EXERCISE AIM - Set the following entries down again exactly, line by line.

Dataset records
■ ■ ■

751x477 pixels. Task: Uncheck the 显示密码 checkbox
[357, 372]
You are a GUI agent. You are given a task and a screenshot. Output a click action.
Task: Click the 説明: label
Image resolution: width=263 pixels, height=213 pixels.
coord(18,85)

■ ■ ■

RESPONSE AREA -
751x477 pixels. Task: Uncheck the 显示密码 checkbox
[357, 372]
You are a GUI agent. You are given a task and a screenshot. Output a click action.
Task: Click the 説明: label
Image resolution: width=263 pixels, height=213 pixels.
coord(18,85)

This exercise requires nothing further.